+++ RECORDS FOR THIS EXERCISE +++

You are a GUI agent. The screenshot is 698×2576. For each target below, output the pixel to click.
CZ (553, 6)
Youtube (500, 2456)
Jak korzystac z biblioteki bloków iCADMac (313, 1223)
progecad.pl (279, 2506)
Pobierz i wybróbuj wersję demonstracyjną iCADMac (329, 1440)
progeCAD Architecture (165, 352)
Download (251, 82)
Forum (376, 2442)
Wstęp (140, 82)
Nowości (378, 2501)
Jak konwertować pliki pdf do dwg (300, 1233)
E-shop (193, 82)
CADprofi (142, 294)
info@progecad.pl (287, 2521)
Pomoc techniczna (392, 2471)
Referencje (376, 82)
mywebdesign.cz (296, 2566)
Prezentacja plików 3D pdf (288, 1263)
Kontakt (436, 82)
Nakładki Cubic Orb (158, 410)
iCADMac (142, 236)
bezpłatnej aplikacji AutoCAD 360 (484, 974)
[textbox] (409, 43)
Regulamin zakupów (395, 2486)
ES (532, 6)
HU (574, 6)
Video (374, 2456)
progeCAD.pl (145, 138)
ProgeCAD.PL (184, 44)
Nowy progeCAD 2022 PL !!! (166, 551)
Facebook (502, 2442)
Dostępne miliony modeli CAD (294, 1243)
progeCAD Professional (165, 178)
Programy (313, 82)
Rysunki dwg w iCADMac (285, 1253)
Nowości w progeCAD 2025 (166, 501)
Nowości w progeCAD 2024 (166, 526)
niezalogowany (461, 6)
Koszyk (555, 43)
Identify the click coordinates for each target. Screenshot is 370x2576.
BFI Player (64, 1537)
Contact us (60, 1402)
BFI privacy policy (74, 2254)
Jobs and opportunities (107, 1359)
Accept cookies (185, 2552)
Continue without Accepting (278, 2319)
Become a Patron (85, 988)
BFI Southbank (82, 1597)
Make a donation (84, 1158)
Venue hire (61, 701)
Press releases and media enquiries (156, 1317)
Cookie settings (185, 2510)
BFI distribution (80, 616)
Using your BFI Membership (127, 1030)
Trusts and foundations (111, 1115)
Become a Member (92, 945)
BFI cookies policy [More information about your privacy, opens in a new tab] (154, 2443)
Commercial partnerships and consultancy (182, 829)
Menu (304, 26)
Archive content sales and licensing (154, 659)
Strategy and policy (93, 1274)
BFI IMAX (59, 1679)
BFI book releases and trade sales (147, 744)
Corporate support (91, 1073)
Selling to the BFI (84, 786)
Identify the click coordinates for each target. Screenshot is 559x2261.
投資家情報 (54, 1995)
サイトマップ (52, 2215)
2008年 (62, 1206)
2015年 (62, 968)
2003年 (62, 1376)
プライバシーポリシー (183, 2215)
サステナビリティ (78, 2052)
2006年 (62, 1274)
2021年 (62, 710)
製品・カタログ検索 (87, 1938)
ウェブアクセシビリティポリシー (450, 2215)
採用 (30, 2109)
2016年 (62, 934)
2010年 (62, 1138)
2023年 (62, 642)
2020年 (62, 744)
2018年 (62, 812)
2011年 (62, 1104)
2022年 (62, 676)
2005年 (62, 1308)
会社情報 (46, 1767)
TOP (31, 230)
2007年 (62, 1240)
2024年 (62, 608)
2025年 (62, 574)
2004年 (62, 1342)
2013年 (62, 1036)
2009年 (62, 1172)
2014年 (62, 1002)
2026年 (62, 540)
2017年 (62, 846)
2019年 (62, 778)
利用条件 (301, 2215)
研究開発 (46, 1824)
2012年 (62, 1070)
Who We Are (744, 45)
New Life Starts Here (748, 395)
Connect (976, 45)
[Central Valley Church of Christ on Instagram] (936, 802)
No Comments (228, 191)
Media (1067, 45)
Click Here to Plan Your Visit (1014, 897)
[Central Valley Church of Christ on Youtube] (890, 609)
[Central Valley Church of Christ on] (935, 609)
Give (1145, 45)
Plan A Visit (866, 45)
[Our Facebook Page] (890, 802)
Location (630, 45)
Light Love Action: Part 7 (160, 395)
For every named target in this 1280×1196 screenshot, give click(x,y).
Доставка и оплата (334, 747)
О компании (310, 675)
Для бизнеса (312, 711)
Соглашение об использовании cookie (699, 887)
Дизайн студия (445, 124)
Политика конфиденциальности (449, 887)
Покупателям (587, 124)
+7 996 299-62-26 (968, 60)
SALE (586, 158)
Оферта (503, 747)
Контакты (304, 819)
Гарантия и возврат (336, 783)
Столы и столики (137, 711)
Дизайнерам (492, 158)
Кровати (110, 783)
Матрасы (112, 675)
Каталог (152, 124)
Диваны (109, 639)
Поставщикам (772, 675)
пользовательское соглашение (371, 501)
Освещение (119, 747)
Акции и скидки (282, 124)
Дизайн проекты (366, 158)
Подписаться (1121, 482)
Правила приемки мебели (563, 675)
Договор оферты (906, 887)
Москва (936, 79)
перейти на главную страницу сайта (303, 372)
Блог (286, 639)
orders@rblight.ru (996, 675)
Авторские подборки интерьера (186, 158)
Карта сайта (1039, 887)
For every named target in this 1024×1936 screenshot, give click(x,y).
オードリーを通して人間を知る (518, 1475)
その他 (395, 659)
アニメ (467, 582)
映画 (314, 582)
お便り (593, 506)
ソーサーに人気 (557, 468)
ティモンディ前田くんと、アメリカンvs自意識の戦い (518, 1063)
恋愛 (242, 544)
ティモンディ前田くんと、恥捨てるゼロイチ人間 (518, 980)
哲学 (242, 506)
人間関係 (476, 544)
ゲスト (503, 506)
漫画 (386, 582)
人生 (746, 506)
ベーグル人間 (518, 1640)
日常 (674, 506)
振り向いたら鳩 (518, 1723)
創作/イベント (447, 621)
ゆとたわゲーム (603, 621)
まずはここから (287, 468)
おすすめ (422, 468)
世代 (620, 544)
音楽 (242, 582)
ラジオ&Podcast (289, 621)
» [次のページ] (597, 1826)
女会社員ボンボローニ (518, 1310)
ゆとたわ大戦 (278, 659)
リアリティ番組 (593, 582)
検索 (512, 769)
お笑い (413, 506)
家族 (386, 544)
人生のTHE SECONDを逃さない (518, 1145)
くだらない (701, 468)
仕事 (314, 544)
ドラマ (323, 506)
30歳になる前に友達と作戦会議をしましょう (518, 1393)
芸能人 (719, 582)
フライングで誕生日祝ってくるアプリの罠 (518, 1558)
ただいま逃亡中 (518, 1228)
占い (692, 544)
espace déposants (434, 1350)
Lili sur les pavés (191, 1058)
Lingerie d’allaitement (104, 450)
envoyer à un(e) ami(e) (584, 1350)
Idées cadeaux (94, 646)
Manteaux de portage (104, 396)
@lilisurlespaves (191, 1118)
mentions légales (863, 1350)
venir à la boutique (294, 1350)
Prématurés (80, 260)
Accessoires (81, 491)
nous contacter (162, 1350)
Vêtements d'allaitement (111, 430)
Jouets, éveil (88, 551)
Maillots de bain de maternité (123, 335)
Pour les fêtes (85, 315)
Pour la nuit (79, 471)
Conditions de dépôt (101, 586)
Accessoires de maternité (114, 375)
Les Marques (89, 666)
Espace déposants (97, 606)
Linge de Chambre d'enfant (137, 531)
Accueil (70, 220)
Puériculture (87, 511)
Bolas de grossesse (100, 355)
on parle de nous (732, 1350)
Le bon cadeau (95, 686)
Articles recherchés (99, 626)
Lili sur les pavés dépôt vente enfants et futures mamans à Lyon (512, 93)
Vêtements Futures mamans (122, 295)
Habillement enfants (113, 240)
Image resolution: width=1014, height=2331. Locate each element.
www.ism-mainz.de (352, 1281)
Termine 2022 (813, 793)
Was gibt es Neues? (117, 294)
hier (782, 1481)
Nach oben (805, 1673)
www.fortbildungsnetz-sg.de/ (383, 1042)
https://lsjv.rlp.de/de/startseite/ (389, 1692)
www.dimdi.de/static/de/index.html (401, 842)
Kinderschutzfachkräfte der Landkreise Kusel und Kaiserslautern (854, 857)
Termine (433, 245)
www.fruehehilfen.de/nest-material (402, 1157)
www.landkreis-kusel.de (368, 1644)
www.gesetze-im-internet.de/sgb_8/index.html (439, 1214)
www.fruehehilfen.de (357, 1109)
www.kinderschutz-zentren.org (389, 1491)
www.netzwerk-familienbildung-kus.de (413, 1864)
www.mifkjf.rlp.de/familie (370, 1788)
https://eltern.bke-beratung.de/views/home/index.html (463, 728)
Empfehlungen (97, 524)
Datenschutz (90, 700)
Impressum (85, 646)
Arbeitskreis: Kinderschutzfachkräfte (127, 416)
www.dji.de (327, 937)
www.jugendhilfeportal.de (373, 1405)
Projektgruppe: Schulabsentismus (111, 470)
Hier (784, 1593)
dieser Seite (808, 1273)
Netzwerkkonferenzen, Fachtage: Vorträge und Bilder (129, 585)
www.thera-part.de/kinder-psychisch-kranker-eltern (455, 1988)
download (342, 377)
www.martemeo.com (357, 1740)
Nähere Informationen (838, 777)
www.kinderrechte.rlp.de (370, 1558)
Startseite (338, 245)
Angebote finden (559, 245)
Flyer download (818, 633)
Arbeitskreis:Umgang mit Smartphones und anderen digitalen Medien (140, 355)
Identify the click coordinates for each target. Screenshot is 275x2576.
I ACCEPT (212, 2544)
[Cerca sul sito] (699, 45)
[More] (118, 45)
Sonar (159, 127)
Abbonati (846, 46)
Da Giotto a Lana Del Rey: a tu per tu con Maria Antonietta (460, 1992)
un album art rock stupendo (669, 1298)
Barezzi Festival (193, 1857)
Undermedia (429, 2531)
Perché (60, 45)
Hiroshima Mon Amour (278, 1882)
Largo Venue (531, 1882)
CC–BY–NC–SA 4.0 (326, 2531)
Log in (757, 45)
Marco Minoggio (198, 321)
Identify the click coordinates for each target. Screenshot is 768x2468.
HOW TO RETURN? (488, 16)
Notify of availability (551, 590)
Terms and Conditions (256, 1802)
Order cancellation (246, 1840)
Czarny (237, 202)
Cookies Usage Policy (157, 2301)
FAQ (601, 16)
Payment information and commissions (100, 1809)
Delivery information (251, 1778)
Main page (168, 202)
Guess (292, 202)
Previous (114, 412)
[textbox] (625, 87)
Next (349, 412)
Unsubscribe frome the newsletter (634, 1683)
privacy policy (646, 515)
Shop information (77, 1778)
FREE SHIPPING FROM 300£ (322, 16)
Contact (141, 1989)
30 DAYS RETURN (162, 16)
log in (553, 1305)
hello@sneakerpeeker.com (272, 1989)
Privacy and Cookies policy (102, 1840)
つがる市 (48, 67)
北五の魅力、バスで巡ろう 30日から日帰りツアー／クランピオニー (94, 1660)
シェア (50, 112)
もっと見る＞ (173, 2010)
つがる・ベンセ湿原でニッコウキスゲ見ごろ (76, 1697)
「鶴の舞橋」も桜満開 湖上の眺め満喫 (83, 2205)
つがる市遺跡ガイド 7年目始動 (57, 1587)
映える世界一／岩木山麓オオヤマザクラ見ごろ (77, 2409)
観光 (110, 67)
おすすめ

+++

- _GIVEN TASK_
Repeat the records from the line with "progeCAD Architecture (165, 352)" up to and including the line with "iCADMac (142, 236)", keeping every character as it appears.

- _RESULT_
progeCAD Architecture (165, 352)
Download (251, 82)
Forum (376, 2442)
Wstęp (140, 82)
Nowości (378, 2501)
Jak konwertować pliki pdf do dwg (300, 1233)
E-shop (193, 82)
CADprofi (142, 294)
info@progecad.pl (287, 2521)
Pomoc techniczna (392, 2471)
Referencje (376, 82)
mywebdesign.cz (296, 2566)
Prezentacja plików 3D pdf (288, 1263)
Kontakt (436, 82)
Nakładki Cubic Orb (158, 410)
iCADMac (142, 236)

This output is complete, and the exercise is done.